Word for word, restate the lines of the listing below from the line with "Task: Go to the next instrument preset arrow" through the line with "You are a computer-use agent.", and do not include the pictures.

--- INFORMATION ---
Start of Block
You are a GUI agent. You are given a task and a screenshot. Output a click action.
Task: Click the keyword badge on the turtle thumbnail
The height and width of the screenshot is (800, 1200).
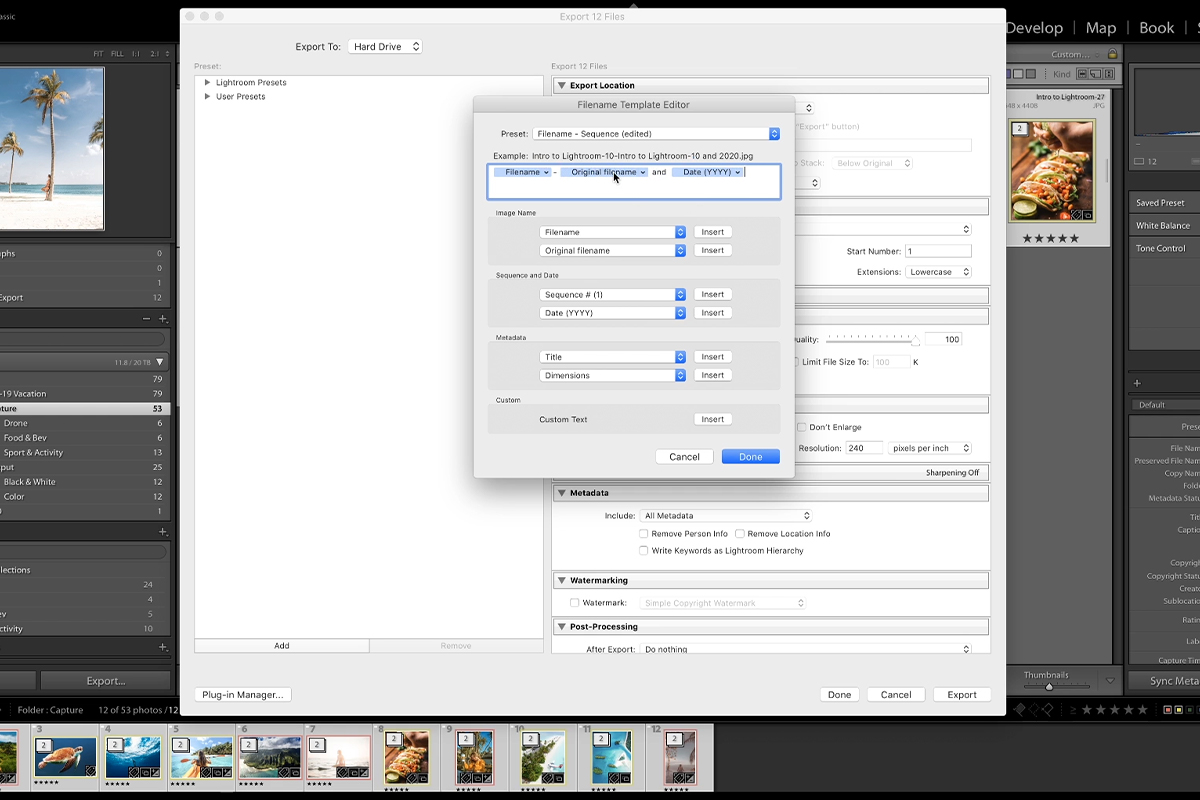point(90,771)
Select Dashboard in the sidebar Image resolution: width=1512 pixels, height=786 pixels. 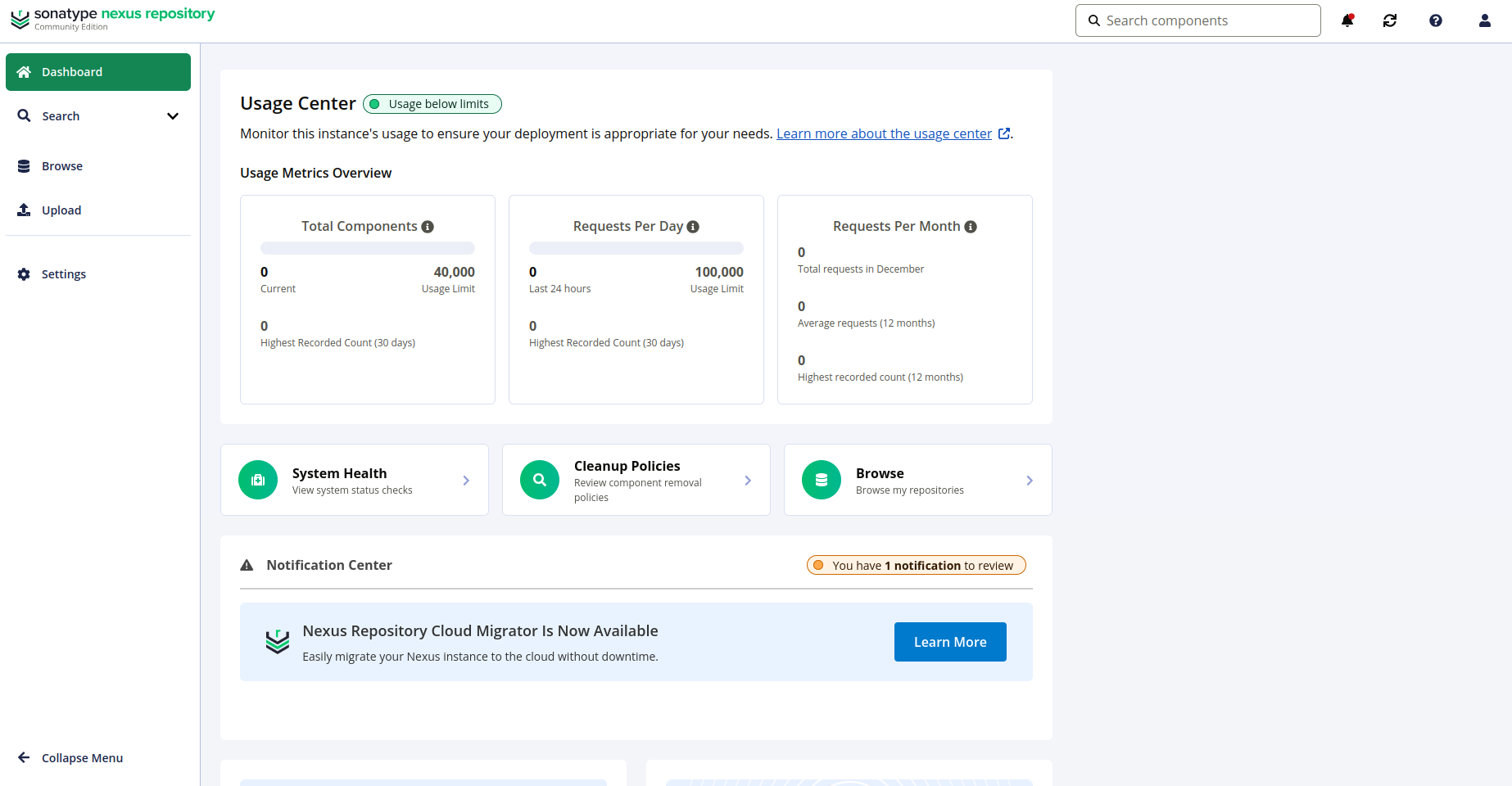coord(98,72)
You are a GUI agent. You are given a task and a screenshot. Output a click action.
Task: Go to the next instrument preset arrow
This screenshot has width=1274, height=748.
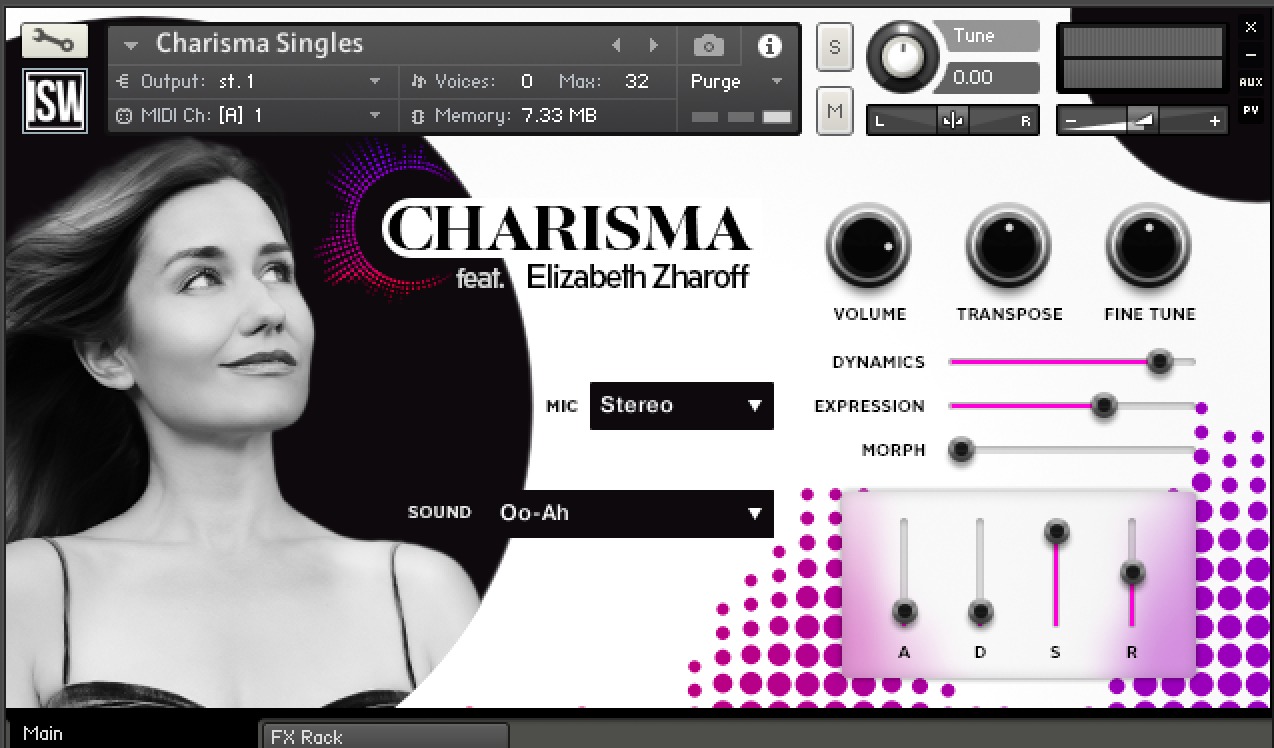[653, 45]
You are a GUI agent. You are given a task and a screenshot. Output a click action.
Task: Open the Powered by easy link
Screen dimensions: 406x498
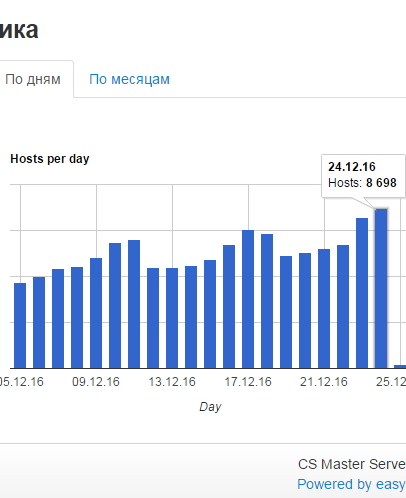tap(351, 484)
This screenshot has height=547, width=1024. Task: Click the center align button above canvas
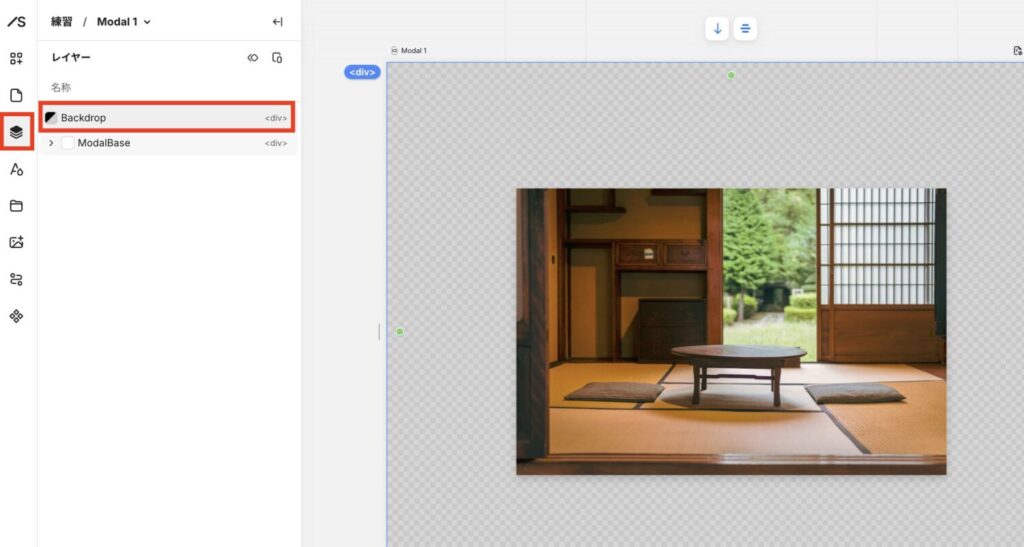click(745, 29)
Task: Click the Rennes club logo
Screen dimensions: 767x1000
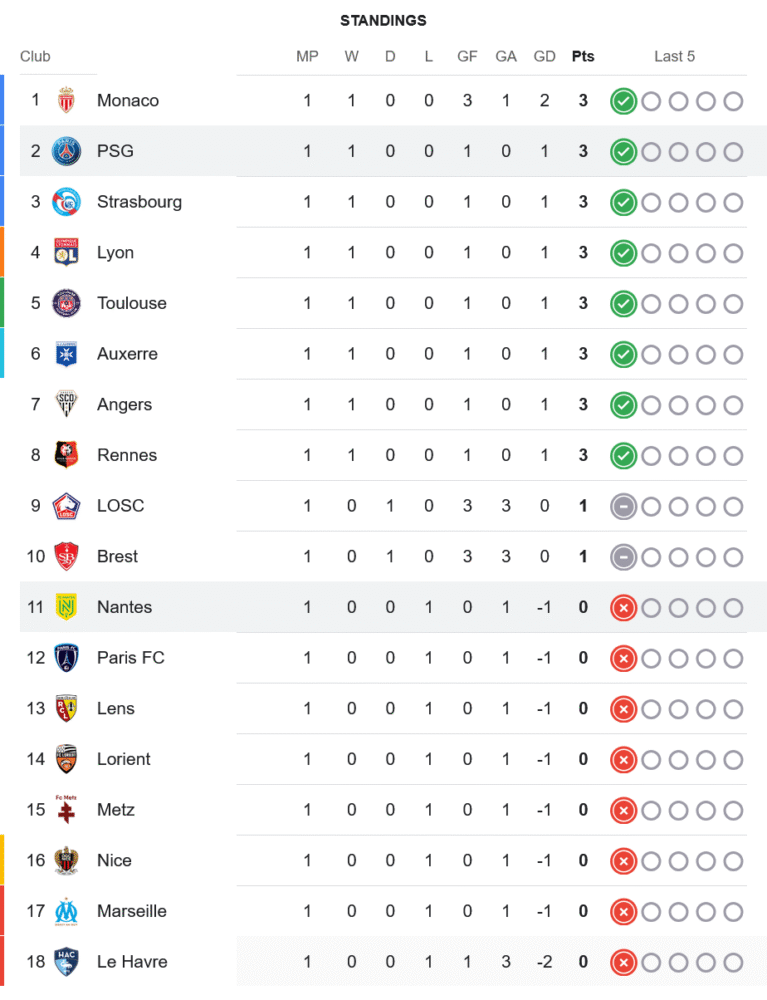Action: click(66, 455)
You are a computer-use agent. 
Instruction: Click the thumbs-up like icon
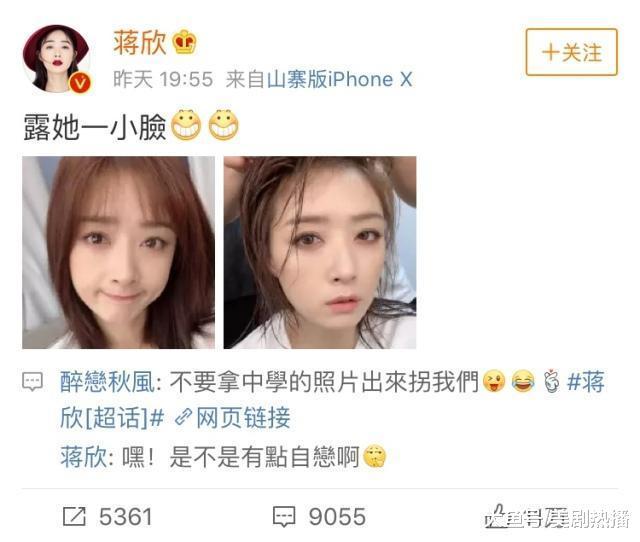tap(496, 516)
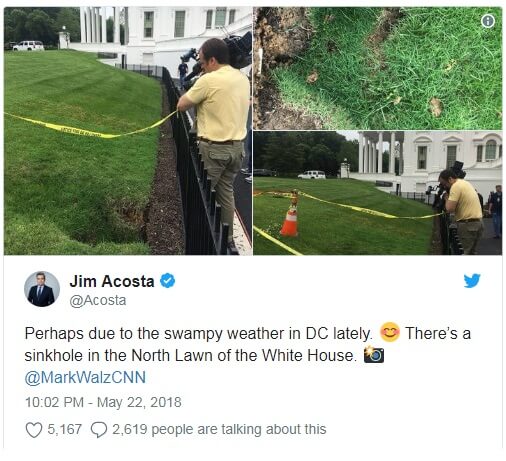Click the info icon on photo
Screen dimensions: 506x461
click(488, 21)
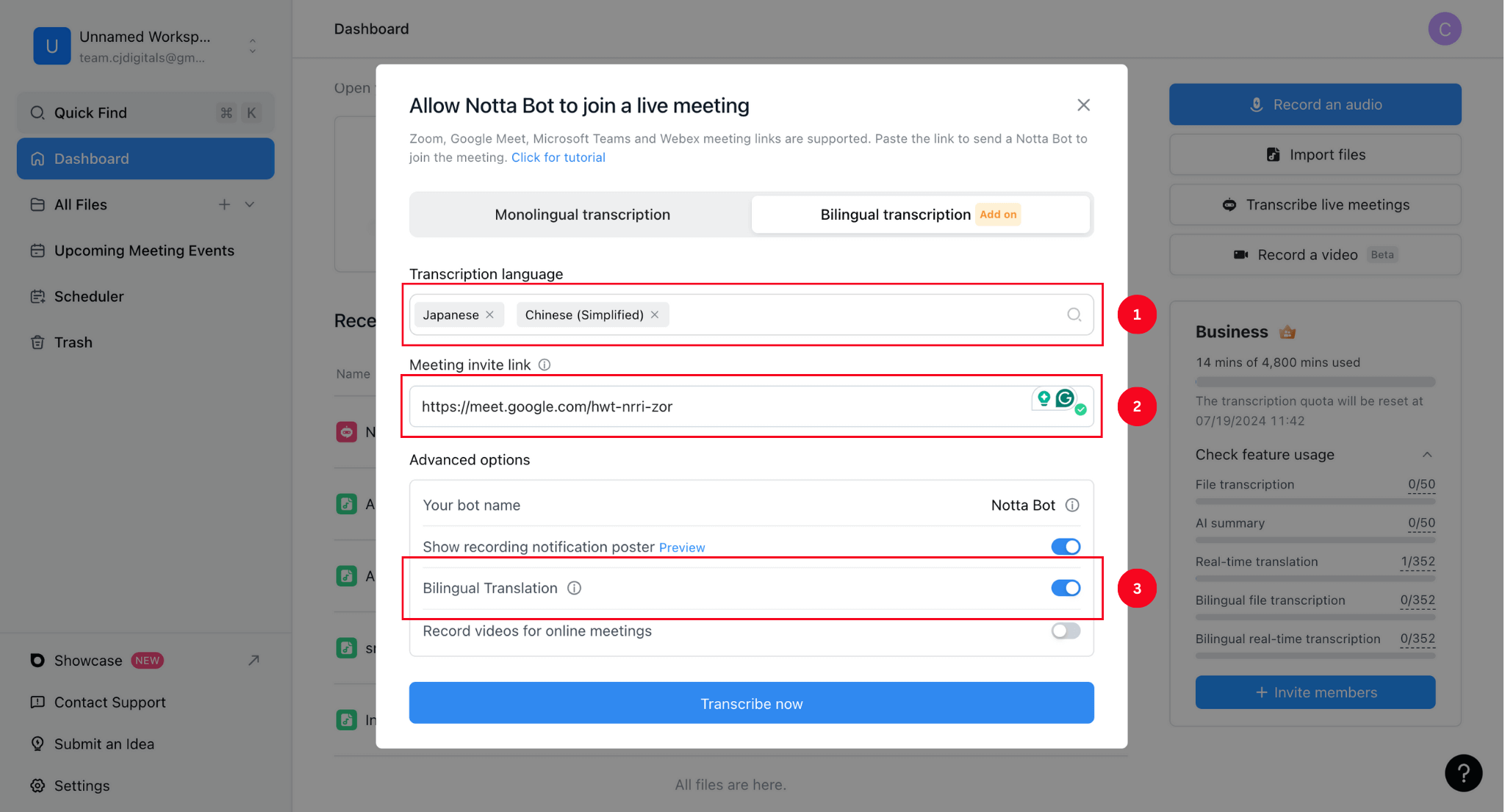Select the Bilingual transcription tab

coord(921,214)
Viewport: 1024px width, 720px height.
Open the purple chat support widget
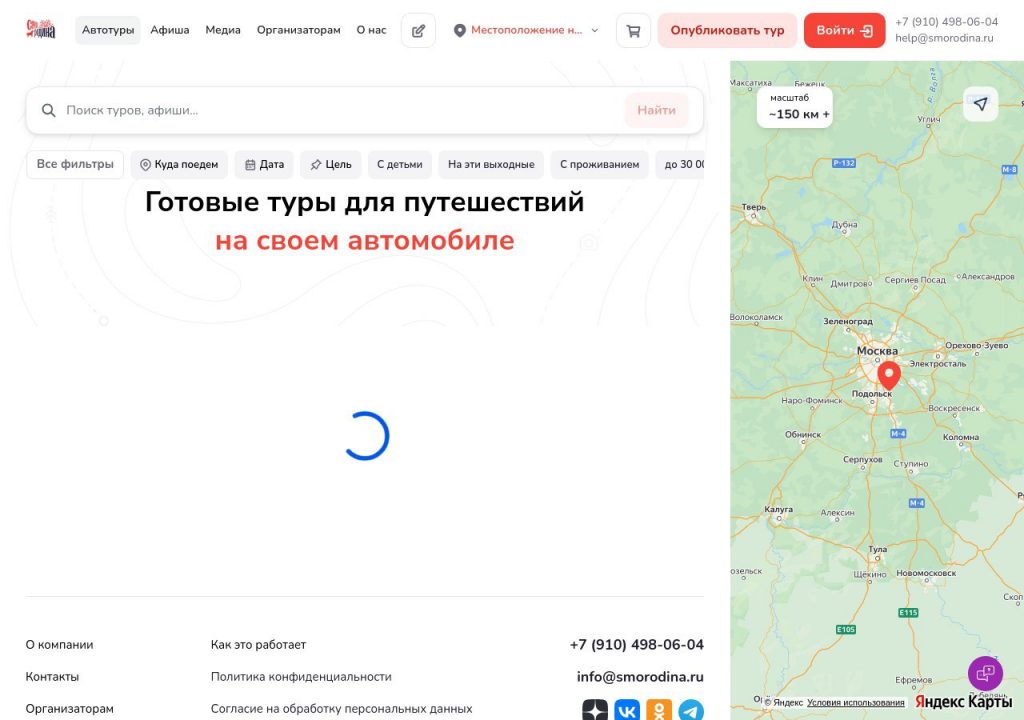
End of Block
--- ANSWER FOR THE TASK ---
Task: Go to the next instrument preset arrow
This screenshot has width=1274, height=748.
[653, 45]
You are a GUI agent. You are given a task and a screenshot. Output a click action.
Task: Open the Powered by easy link
Screen dimensions: 406x498
tap(351, 484)
This screenshot has height=547, width=1024. Task: Click the center align button above canvas
click(745, 29)
Task: Click the Rennes club logo
Screen dimensions: 767x1000
Action: click(66, 455)
You are a computer-use agent. 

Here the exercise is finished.